K-means clustering with 3 clusters of sizes 2348, 8052, 2668

Cluster means: ab g h r 0 1.8057101 1.7576785 1.8259377 1.8176750 1 -0.6810139 -0.6025208 -0.6645518 -0.6415132 2 0.4344707 0.6312995 0.3669389 0.3050790

Clustering vector: integer(0)

Within cluster sum of squares by cluster: [1] 2194.507 1858.506 1774.247 (between_SS / total_SS = 89.4 %)

Available components:

[1] "cluster" "centers" "totss" "withinss" "tot.withinss" "betweenss" "size"
[8] "iter" "ifault" "scale" "aggregates" "tableName" "columns" "scaledTableName"
[15] "centroidTableName" "id" "idAlias" "whereClause" "time"

computeKmeans result actually carries more elements being of class toakmeans:

> str(km.demo)

List of 19

$ cluster : int(0)

$ centers : num [1:3, 1:4] 1.806 -0.681 0.434 1.758 -0.603 ...

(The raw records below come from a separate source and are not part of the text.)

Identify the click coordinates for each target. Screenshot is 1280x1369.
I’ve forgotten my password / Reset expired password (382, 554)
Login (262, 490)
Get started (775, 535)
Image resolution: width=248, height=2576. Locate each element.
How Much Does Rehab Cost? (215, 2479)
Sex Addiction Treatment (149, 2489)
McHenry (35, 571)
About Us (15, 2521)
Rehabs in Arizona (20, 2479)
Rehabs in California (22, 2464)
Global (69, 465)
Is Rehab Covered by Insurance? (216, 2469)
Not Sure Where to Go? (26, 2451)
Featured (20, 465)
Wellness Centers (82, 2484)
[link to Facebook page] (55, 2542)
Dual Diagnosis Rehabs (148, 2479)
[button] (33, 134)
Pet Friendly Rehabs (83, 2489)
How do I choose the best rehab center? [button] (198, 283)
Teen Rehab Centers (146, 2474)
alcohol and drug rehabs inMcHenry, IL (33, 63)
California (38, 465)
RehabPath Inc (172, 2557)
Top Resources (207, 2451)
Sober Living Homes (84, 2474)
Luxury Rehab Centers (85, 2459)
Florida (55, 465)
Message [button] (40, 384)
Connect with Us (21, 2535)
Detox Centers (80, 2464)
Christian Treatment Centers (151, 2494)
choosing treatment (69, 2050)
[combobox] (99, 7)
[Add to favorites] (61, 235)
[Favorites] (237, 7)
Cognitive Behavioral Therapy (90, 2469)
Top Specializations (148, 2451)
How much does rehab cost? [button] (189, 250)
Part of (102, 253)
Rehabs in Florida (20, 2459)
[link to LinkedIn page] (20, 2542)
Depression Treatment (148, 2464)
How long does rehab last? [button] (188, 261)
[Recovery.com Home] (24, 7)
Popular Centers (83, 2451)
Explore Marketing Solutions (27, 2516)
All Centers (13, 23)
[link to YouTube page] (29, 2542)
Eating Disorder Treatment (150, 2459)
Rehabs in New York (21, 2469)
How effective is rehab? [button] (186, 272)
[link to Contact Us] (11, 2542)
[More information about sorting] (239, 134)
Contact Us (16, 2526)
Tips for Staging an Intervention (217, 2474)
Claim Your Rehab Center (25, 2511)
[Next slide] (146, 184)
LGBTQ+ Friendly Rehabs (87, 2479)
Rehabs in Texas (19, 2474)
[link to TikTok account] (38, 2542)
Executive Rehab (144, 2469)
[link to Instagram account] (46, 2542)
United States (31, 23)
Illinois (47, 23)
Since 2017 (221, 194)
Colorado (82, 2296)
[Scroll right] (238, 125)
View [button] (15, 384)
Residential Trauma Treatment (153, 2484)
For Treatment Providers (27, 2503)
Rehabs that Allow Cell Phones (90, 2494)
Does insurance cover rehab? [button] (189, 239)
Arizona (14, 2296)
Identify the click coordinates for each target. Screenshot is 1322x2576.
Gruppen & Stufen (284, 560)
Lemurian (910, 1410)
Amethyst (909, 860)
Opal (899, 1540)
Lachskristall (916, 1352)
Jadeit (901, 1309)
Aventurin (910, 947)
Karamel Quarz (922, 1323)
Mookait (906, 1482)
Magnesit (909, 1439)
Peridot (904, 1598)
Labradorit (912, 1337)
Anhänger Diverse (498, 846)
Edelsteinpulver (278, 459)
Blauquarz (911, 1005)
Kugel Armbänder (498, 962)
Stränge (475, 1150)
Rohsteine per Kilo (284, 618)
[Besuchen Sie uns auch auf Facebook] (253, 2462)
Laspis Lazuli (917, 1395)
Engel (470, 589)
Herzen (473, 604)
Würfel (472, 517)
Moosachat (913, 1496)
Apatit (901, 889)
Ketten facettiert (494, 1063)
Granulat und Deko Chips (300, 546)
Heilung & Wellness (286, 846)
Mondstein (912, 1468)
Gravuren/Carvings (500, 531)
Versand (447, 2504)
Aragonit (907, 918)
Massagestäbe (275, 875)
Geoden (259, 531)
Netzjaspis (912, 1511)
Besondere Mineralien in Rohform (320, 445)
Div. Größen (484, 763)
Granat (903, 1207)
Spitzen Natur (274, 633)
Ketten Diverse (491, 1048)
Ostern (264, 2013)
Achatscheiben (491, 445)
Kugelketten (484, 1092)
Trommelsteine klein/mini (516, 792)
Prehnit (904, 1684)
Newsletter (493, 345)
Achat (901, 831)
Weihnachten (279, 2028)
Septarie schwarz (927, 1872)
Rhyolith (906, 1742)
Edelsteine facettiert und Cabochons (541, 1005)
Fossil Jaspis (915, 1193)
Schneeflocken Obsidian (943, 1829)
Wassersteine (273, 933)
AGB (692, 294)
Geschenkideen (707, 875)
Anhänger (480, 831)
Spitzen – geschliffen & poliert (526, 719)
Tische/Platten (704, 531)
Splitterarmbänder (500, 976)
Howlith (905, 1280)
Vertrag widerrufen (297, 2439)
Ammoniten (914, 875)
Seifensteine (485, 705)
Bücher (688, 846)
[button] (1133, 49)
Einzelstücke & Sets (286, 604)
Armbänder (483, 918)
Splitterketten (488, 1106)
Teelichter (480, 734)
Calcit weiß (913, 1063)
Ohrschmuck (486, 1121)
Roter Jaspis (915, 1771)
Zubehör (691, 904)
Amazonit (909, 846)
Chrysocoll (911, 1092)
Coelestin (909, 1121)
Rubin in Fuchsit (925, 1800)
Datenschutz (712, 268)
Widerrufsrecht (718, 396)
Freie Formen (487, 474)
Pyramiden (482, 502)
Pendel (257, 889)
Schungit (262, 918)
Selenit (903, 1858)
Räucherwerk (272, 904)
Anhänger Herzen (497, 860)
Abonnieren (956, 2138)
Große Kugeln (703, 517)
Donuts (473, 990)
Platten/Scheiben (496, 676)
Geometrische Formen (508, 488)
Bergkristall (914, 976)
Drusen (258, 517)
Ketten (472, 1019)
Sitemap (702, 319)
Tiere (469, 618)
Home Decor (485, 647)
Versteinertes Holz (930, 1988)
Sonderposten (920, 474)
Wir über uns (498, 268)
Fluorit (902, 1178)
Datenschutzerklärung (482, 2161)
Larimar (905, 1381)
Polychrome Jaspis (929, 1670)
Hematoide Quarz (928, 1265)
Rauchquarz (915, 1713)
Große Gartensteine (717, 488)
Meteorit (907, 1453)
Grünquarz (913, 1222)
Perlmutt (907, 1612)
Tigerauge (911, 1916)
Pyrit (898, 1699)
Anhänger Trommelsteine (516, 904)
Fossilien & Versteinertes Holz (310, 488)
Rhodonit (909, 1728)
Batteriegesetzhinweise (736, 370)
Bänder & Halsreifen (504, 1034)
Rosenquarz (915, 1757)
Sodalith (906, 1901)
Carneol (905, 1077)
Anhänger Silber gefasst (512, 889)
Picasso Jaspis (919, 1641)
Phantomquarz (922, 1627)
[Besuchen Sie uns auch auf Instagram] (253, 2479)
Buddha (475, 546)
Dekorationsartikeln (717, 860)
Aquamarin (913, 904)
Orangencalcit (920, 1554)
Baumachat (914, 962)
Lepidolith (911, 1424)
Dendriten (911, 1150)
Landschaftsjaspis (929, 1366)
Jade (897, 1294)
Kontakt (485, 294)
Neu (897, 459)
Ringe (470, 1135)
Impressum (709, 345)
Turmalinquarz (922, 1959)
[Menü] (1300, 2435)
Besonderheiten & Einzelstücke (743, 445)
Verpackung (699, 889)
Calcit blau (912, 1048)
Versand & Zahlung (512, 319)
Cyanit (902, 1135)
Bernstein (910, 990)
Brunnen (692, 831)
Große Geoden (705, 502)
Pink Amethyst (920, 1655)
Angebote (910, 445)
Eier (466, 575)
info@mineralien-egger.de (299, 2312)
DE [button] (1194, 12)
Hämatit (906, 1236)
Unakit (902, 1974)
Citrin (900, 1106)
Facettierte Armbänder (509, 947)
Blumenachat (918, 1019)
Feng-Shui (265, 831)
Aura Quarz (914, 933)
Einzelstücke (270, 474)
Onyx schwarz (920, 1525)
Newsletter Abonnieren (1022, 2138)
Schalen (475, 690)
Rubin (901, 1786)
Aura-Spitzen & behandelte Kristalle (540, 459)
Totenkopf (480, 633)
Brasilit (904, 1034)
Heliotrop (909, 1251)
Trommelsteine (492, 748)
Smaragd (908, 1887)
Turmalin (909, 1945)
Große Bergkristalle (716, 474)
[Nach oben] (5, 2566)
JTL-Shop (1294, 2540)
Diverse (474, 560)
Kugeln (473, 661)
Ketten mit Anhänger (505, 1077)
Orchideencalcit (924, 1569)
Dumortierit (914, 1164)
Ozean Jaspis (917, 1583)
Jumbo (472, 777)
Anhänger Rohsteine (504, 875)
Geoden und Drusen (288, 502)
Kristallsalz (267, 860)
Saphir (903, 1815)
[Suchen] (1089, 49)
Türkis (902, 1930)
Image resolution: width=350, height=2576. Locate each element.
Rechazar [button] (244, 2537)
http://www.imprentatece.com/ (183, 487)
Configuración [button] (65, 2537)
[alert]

..- attr(*, "dimnames")=List of 2

.. ..$ : chr [1:3] "0" "1" "2"

.. ..$ : chr [1:4] "ab" "g" "h" "r"

$ totss : int 54940

$ withinss : num [1:3] 2195 1859 1774

$ tot.withinss : num 5827

$ betweenss : num 49113

$ size : int [1:3] 2348 8052 2668

$ iter : int 10

$ ifault : num 0

$ scale : logi TRUE

$ aggregates :'data.frame': 3 obs. of 10 variables:

..$ clusterid: int [1:3] 0 1 2

..$ cnt : int [1:3] 2348 8052 2668

..$ avg_g : num [1:3] 141.3 26.1 86.9

..$ avg_r : num [1:3] 76.1 3.3 31.6

..$ avg_h : num [1:3] 144.3 6.9 64.4

..$ avg_ab : num [1:3] 517.5 33.8 252.9

..$ ba : num [1:3] 0.278 0.149 0.254

..$ slg : num [1:3] 0.452 0.21 0.393

..$ ta : num [1:3] 0.77 0.369 0.653

..$ withinss : num [1:3] 2195 1859 1774

$ tableName : chr "batting_enh"

$ columns : chr [1:4] "ab" "g" "h" "r"

$ scaledTableName : chr "public.kmeans_demo_scaled"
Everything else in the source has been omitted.